(The problem): Find the line with "Given: Select row number 7 header". Transcribe it and each later line of the data exactly, up to and including the last.
(Source material begins)
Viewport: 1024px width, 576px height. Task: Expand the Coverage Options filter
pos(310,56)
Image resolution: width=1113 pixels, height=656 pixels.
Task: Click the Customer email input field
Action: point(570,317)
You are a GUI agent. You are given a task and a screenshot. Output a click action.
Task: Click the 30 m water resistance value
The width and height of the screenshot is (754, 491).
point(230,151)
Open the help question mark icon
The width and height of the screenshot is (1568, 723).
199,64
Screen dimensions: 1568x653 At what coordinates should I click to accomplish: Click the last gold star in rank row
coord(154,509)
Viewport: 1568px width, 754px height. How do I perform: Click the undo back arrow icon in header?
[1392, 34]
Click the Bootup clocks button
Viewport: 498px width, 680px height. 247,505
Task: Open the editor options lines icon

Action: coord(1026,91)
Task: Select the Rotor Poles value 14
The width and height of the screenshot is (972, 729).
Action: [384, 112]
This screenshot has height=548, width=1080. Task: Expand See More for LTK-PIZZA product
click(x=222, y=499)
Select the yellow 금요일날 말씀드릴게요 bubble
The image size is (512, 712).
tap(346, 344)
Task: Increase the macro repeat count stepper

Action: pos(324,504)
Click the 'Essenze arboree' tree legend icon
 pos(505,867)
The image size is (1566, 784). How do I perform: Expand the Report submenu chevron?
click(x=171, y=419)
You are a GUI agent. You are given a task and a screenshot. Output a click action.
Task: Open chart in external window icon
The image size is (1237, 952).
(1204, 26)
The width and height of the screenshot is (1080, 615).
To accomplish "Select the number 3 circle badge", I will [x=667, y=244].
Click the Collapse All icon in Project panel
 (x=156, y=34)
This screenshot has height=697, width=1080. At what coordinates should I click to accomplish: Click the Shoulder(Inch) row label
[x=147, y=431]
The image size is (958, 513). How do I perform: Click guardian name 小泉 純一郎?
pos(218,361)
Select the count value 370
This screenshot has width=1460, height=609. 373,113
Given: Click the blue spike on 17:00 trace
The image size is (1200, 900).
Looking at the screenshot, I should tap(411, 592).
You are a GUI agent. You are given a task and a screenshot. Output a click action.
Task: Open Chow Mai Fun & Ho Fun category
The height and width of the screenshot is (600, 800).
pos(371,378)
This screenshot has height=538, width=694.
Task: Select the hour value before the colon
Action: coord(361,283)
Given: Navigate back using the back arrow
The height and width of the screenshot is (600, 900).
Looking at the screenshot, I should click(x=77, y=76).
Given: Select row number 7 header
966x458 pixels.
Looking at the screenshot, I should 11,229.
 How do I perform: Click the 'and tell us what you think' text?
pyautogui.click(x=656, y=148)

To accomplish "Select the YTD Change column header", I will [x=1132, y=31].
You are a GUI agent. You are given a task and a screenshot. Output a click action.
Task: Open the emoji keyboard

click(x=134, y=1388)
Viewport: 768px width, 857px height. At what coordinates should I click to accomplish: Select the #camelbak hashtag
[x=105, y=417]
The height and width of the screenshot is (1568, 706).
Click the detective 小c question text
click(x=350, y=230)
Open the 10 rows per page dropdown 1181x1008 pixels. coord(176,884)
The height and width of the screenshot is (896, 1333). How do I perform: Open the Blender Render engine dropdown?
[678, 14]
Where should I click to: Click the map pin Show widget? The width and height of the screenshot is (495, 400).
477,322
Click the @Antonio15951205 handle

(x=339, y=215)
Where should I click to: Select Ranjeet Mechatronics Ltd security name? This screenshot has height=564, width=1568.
(Source material ends)
(Written solution):
Given: Select row number 7 header
966x458 pixels.
Looking at the screenshot, I should 11,229.
 How do I perform: Click the 'and tell us what you think' text?
pyautogui.click(x=656, y=148)

To accomplish "Select the YTD Change column header", I will [x=1132, y=31].
You are a GUI agent. You are given a task and a screenshot. Output a click action.
Task: Open the emoji keyboard

click(x=134, y=1388)
Viewport: 768px width, 857px height. At what coordinates should I click to accomplish: Select the #camelbak hashtag
[x=105, y=417]
The height and width of the screenshot is (1568, 706).
Click the detective 小c question text
click(x=350, y=230)
Open the 10 rows per page dropdown 1181x1008 pixels. coord(176,884)
The height and width of the screenshot is (896, 1333). How do I perform: Open the Blender Render engine dropdown?
[678, 14]
Where should I click to: Click the map pin Show widget? The width and height of the screenshot is (495, 400).
477,322
Click the @Antonio15951205 handle

(x=339, y=215)
Where should I click to: Select Ranjeet Mechatronics Ltd security name? This screenshot has height=564, width=1568.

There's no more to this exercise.